» **Task objective**
Starting with the line with "Click the fractal" and going on through the line with "(x=60, y=121)", rewrite the data with "arrow" replaced by "marker" and everything else unchanged, leaving the pictures out.

─── Excerpted data

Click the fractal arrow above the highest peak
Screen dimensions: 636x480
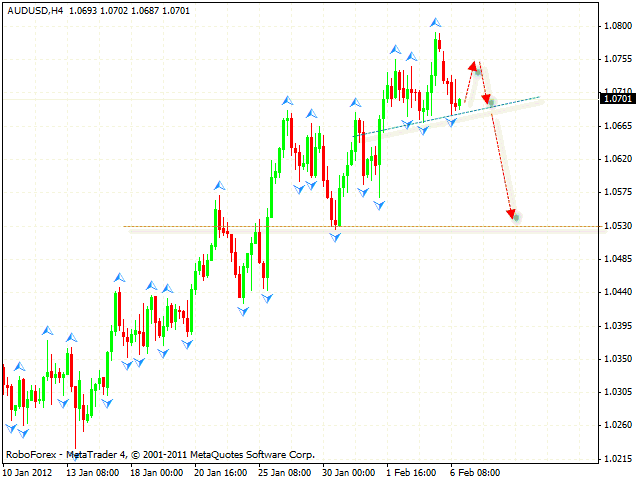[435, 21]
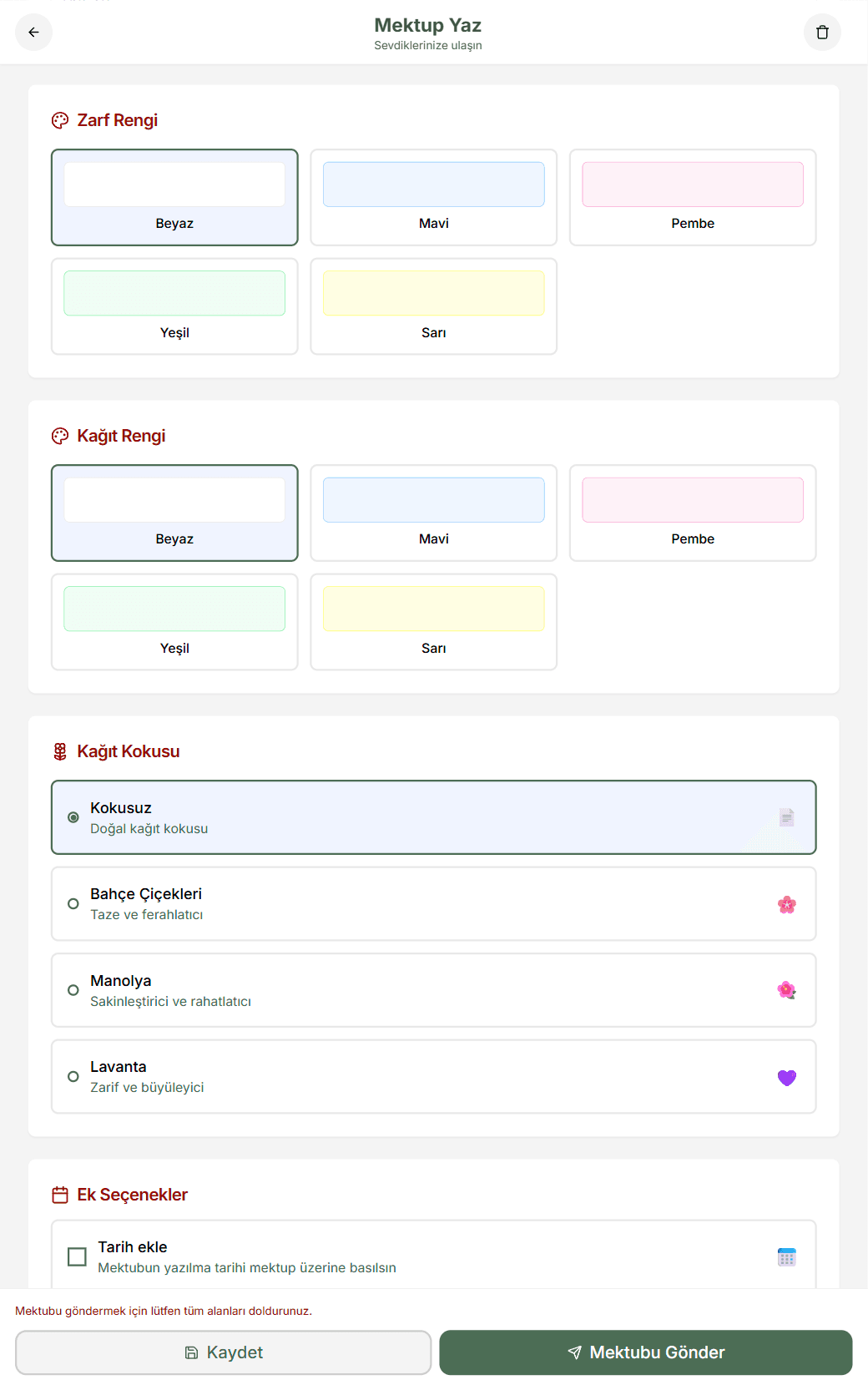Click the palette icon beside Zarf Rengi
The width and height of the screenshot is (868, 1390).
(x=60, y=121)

──────
─── Excerpted data

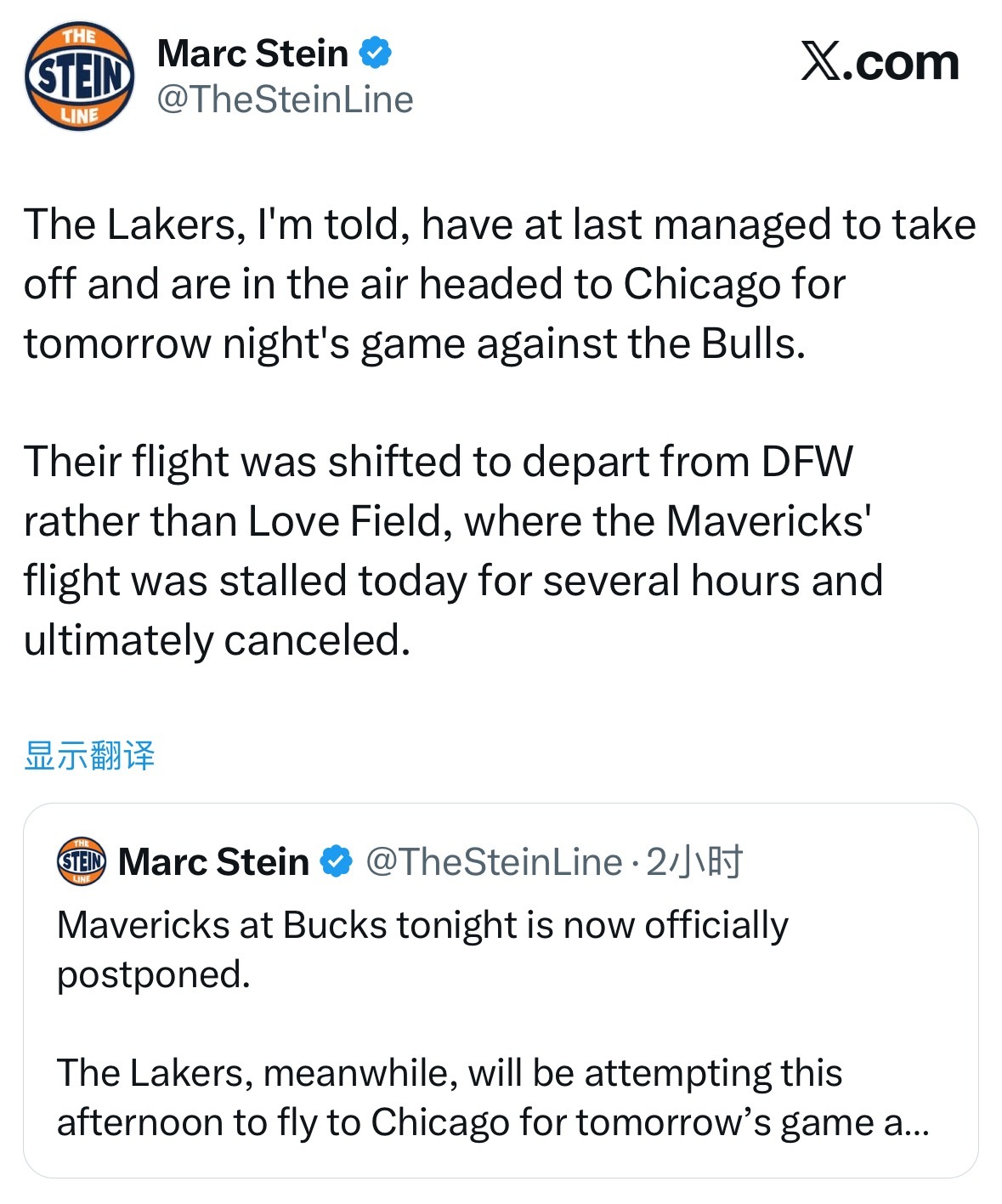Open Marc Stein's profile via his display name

──────

» **Answer**
Click the fractal marker above the highest peak
Screen dimensions: 636x480
[435, 21]
Click the palette icon beside Zarf Rengi
The width and height of the screenshot is (868, 1390).
(x=60, y=121)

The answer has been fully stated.